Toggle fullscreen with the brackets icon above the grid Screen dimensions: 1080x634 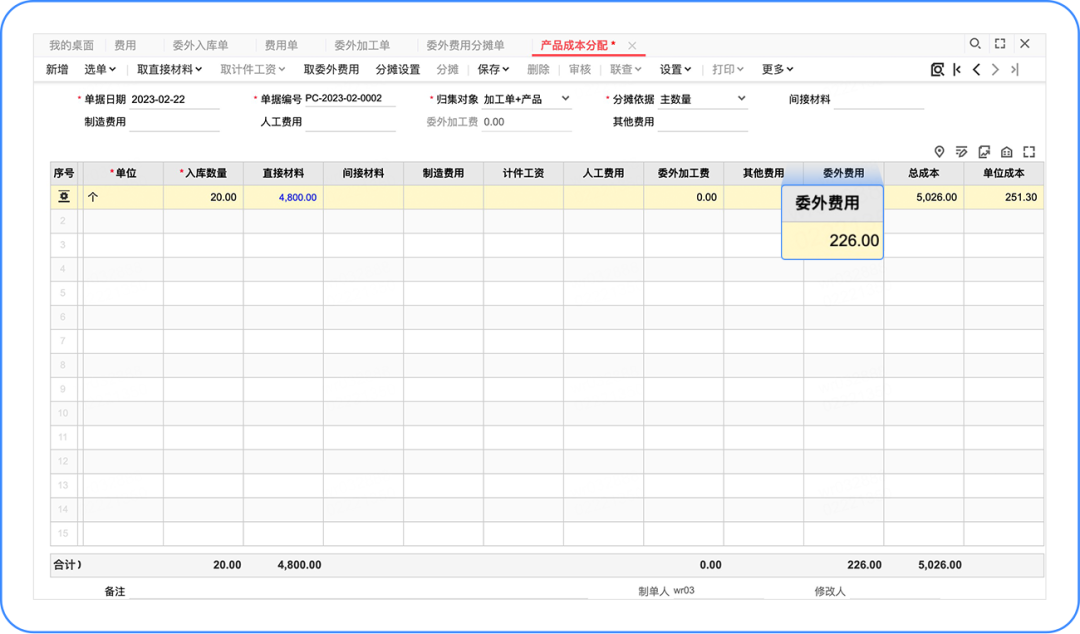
* * *
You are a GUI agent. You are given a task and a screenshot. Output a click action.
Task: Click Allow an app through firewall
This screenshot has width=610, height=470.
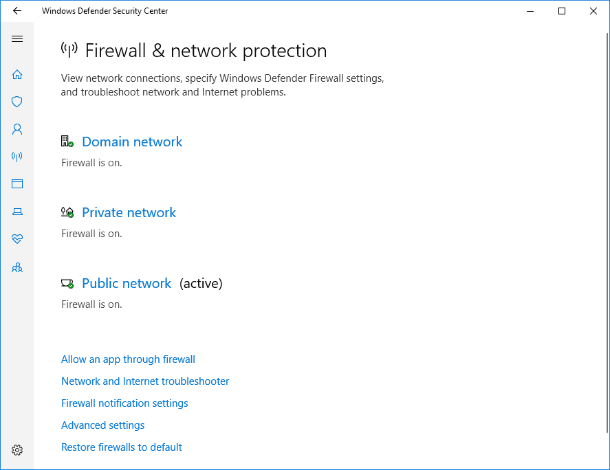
* * *
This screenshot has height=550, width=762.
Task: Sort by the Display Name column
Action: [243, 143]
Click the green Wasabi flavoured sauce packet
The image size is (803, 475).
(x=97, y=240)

◆ Problem statement ◆
Reproduce, character for character, only the lines of the preceding data that start at the line with "You are a GUI" and end at the line with "This screenshot has width=610, height=470.", both included.

◆ Written response ◆
You are a GUI agent. You are given a task and a screenshot. Output a click action.
Task: Click Allow an app through firewall
This screenshot has width=610, height=470.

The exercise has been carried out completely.